Wisconsin Bars Flooded With Traffic, Or Are They?
The Wisconsin Supreme Court ruled yesterday that the state shutdowns were illegal. Bar traffic results vary widely.
Fox News - Bars Flooded
Fox News reports Wisconsin Bars Flooded with Patrons hours after state Supreme Court strikes down stay-at-home order.
Nick’s Bar in Platteville, Wis., shared a photo on Twitter with the caption: “45 minutes after the bars open in Wisconsin” showing the establishment packed with mostly young people, none of whom were wearing masks or observing social distancing.
A photo taken by the Green Bay Press-Gazette showed that the State Street Pub in Green Bay had briefly reopened with about a dozen customers inside after the state Supreme Court ruling. Decorations for St. Patrick’s Day, the March 17 holiday, remained on display the first day of the reopening. Neither the bartender nor the customers had masks.
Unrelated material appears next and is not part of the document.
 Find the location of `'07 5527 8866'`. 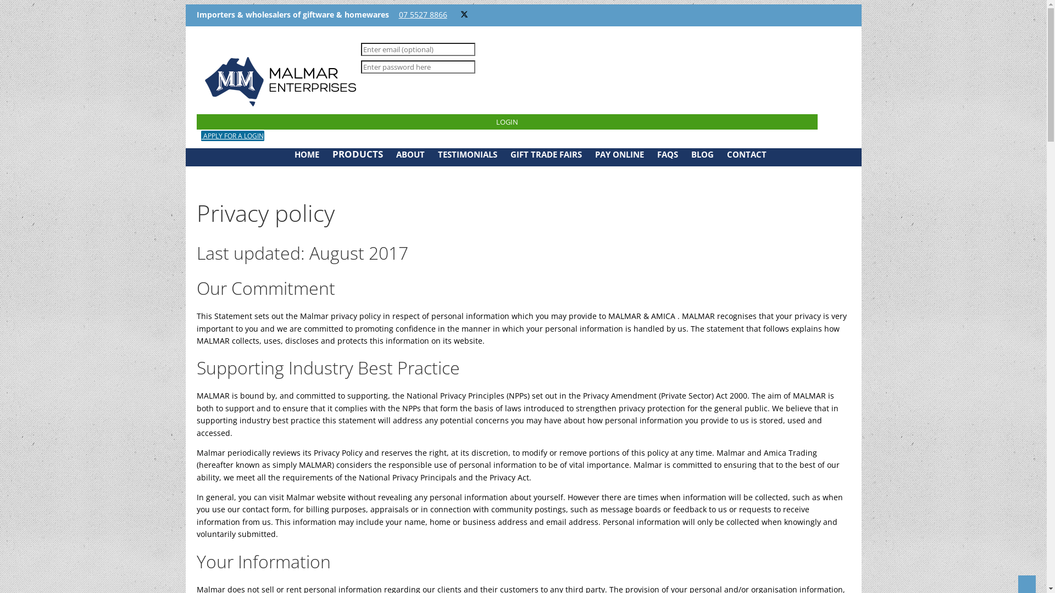

'07 5527 8866' is located at coordinates (422, 14).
But that bar’s reopening was also short-lived. By Wednesday night, Brown County Health Officer Anna Destree issued a local safer-at-home order to replace the now resolute state rules, requiring all county residents to remain home until at least May 20.
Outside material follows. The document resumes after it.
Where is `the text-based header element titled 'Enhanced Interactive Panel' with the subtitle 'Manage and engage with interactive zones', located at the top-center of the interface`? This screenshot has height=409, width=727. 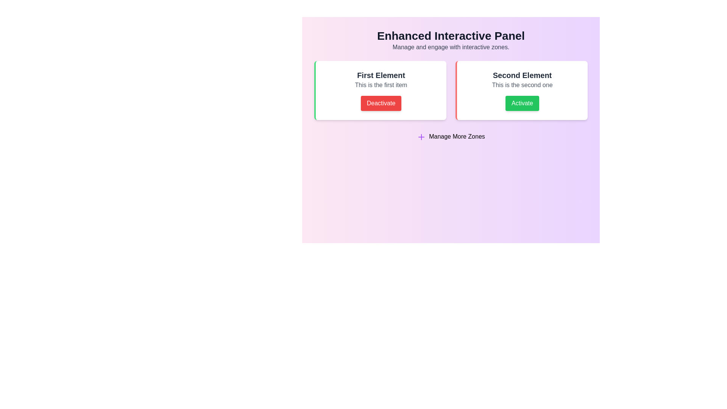
the text-based header element titled 'Enhanced Interactive Panel' with the subtitle 'Manage and engage with interactive zones', located at the top-center of the interface is located at coordinates (451, 41). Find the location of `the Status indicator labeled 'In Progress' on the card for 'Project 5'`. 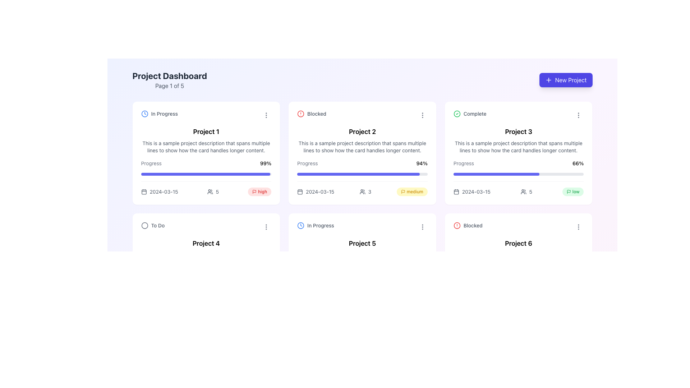

the Status indicator labeled 'In Progress' on the card for 'Project 5' is located at coordinates (362, 227).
Star Tribune - Rolling the Dice
The Star Tribune reports Bars and other businesses quickly reopen in Wisconsin — for now.
Ted Mosby couldn’t help but feel conflicted Thursday as he finished his drink at Jonesy’s Local Bar and Grill a day after the Wisconsin Supreme Court quashed Gov. Tony Evers’ stay-at-home order.
“The virus is real. … We supposedly haven’t reached our peak yet. That’s the scary part,” said Mosby, a carpenter and retired EMT worker. “We’ll reach it sooner now that we’re open.”
But it’s also good, he admitted, to once again sit at a bar and quench his thirst after work. “I’m rolling the dice. … People are getting antsy. They’re stir-crazy.”
At Hop and Barrel Brewing, half the tables had been removed and as well as half the seating at those tables that remained. No one will be allowed to sit at the bar when it reopens Friday. Workers will wear masks and gloves.
At Abigail Page Antique Mall, owner Linda Weiser is allowing only five customers in at a time. Everyone must wear a mask. She offers them a pump of hand sanitizer for free, a mask for a $1 and gloves for 50 cents.
CNN - New Rules
Seven customers showed up at BK's Bar in Shullsburg, Abby Gilbertson-Cottington, who owns the bar with her husband, told CNN. Most patrons stayed at least 6 feet apart, except for one couple who she believed may have been married.
The owner of Limanski's Pub, Kathy Goedde, was watching the news when she saw the order was overturned. "I was pretty happy about that," she told WTMJ. She's limiting capacity to a third of what the bar could hold and reminding patrons to keep social distance, WTMJ reported.
This is It!, an LGBTQ+ bar in Milwaukee, posted a note on its Facebook page telling customers it wasn't ready to reopen just yet. "We, like you, want life to return to normal, but we will not force any actions or decisions that compromise health and safety," the post said.
Perhaps there was a flood of traffic, if a dozen or so people at several bars constitutes a flood.
My concern is the complete lack of any attempts at social distancing at two of the bars. Those people are begging for another wave of infections and another crackdown.
Wisconsin Supreme Court Rules Lockdowns Are Illegal
Yesterday I noted Wisconsin Supreme Court Rules Lockdowns Are Illegal
Conservative justices on the Wisconsin Supreme Court struck down Democratic Gov. Tony Evers’ monthslong stay-at-home order in a ruling released Wednesday.
The 4-3 decision marked the first time a state’s highest court has overturned a stay-at-home order amid the coronavirus pandemic and sided with Republican leaders who argued the governor’s administration had overstepped its legal authority.
In a bizarre ruling the Supreme Court ruled that the State could not order closings because it constituted Tyranny, yet the court allowed local politicians to do the same.
As a result, Madison and Milwaukee immediately reimposed the lockdowns,
The result is 72 counties doing their own thing,
We can debate the case all day, without changings anyone's mind on what should be done.
But this seems like a half-assed decision that will please no one, or perhaps half the people, half the time, depending on the county.
One question lingers: Why are there elected partisan judges in the first place?